待办任务:
把下面所有的行一字不差地照抄一遍。

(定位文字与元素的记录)
____________________
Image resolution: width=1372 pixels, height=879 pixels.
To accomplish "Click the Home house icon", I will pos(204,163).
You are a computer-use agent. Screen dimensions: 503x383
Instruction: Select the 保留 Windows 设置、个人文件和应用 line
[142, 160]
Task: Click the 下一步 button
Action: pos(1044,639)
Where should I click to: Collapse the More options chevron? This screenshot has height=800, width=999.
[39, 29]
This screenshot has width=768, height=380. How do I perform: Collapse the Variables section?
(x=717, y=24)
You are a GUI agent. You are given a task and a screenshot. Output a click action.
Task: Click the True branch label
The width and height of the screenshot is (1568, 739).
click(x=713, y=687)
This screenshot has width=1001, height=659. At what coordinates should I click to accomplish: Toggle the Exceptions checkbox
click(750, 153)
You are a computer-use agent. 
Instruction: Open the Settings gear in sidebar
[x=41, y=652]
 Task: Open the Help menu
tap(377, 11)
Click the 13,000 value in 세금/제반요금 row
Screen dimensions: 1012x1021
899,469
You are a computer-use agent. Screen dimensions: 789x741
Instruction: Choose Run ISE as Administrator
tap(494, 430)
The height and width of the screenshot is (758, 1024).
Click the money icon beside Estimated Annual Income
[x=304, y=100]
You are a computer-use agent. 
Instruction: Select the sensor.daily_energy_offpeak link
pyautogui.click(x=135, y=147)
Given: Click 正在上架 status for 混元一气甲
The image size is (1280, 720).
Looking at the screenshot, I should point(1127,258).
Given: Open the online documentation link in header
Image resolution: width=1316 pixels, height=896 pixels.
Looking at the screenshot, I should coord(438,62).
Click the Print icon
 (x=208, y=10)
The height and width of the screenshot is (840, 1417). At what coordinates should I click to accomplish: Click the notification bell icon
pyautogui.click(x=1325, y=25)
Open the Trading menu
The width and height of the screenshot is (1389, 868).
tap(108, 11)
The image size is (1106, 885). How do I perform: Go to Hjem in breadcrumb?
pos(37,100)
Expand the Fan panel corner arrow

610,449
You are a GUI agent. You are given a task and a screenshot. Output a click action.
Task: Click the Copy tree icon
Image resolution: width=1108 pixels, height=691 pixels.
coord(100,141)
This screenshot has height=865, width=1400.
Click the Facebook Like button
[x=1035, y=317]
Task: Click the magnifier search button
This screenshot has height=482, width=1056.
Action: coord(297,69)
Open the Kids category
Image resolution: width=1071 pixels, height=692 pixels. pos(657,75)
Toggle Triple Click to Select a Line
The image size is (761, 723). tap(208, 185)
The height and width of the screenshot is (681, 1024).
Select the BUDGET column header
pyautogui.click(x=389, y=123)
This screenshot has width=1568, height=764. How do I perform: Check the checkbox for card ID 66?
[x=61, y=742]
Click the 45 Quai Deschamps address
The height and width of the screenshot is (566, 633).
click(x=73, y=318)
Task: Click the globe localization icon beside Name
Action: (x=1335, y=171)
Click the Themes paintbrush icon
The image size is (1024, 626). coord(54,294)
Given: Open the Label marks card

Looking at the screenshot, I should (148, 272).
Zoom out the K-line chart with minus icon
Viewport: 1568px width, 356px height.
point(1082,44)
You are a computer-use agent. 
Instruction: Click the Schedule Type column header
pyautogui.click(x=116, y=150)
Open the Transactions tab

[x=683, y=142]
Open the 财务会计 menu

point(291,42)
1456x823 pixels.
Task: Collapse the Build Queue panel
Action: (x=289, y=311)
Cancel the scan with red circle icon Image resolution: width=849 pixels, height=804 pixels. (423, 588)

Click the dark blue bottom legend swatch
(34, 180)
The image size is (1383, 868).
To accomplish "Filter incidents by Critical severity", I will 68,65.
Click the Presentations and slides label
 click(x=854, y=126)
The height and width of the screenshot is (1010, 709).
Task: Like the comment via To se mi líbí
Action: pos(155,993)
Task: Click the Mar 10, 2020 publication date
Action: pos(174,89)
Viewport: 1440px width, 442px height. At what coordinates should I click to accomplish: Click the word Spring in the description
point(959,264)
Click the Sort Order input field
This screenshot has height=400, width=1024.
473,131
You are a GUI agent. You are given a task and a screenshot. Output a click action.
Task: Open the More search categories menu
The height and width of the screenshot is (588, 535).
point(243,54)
____________________
任务结果:
Image resolution: width=1372 pixels, height=879 pixels.
To accomplish "Click the Home house icon", I will pos(204,163).
You are a computer-use agent. Screen dimensions: 503x383
Instruction: Select the 保留 Windows 设置、个人文件和应用 line
[142, 160]
Task: Click the 下一步 button
Action: pos(1044,639)
Where should I click to: Collapse the More options chevron? This screenshot has height=800, width=999.
[39, 29]
This screenshot has width=768, height=380. How do I perform: Collapse the Variables section?
(x=717, y=24)
You are a GUI agent. You are given a task and a screenshot. Output a click action.
Task: Click the True branch label
The width and height of the screenshot is (1568, 739).
click(x=713, y=687)
This screenshot has width=1001, height=659. At what coordinates should I click to accomplish: Toggle the Exceptions checkbox
click(750, 153)
You are a computer-use agent. 
Instruction: Open the Settings gear in sidebar
[x=41, y=652]
 Task: Open the Help menu
tap(377, 11)
Click the 13,000 value in 세금/제반요금 row
Screen dimensions: 1012x1021
899,469
You are a computer-use agent. Screen dimensions: 789x741
Instruction: Choose Run ISE as Administrator
tap(494, 430)
The height and width of the screenshot is (758, 1024).
Click the money icon beside Estimated Annual Income
[x=304, y=100]
You are a computer-use agent. 
Instruction: Select the sensor.daily_energy_offpeak link
pyautogui.click(x=135, y=147)
Given: Click 正在上架 status for 混元一气甲
The image size is (1280, 720).
Looking at the screenshot, I should point(1127,258).
Given: Open the online documentation link in header
Image resolution: width=1316 pixels, height=896 pixels.
Looking at the screenshot, I should coord(438,62).
Click the Print icon
 (x=208, y=10)
The height and width of the screenshot is (840, 1417). At what coordinates should I click to accomplish: Click the notification bell icon
pyautogui.click(x=1325, y=25)
Open the Trading menu
The width and height of the screenshot is (1389, 868).
tap(108, 11)
The image size is (1106, 885). How do I perform: Go to Hjem in breadcrumb?
pos(37,100)
Expand the Fan panel corner arrow

610,449
You are a GUI agent. You are given a task and a screenshot. Output a click action.
Task: Click the Copy tree icon
Image resolution: width=1108 pixels, height=691 pixels.
coord(100,141)
This screenshot has height=865, width=1400.
Click the Facebook Like button
[x=1035, y=317]
Task: Click the magnifier search button
This screenshot has height=482, width=1056.
Action: coord(297,69)
Open the Kids category
Image resolution: width=1071 pixels, height=692 pixels. pos(657,75)
Toggle Triple Click to Select a Line
The image size is (761, 723). tap(208, 185)
The height and width of the screenshot is (681, 1024).
Select the BUDGET column header
pyautogui.click(x=389, y=123)
This screenshot has width=1568, height=764. How do I perform: Check the checkbox for card ID 66?
[x=61, y=742]
Click the 45 Quai Deschamps address
The height and width of the screenshot is (566, 633).
click(x=73, y=318)
Task: Click the globe localization icon beside Name
Action: (x=1335, y=171)
Click the Themes paintbrush icon
The image size is (1024, 626). coord(54,294)
Given: Open the Label marks card

Looking at the screenshot, I should (148, 272).
Zoom out the K-line chart with minus icon
Viewport: 1568px width, 356px height.
point(1082,44)
You are a computer-use agent. 
Instruction: Click the Schedule Type column header
pyautogui.click(x=116, y=150)
Open the Transactions tab

[x=683, y=142]
Open the 财务会计 menu

point(291,42)
1456x823 pixels.
Task: Collapse the Build Queue panel
Action: (x=289, y=311)
Cancel the scan with red circle icon Image resolution: width=849 pixels, height=804 pixels. (423, 588)

Click the dark blue bottom legend swatch
(34, 180)
The image size is (1383, 868).
To accomplish "Filter incidents by Critical severity", I will 68,65.
Click the Presentations and slides label
 click(x=854, y=126)
The height and width of the screenshot is (1010, 709).
Task: Like the comment via To se mi líbí
Action: pos(155,993)
Task: Click the Mar 10, 2020 publication date
Action: pos(174,89)
Viewport: 1440px width, 442px height. At what coordinates should I click to accomplish: Click the word Spring in the description
point(959,264)
Click the Sort Order input field
This screenshot has height=400, width=1024.
473,131
You are a GUI agent. You are given a task and a screenshot. Output a click action.
Task: Open the More search categories menu
The height and width of the screenshot is (588, 535).
point(243,54)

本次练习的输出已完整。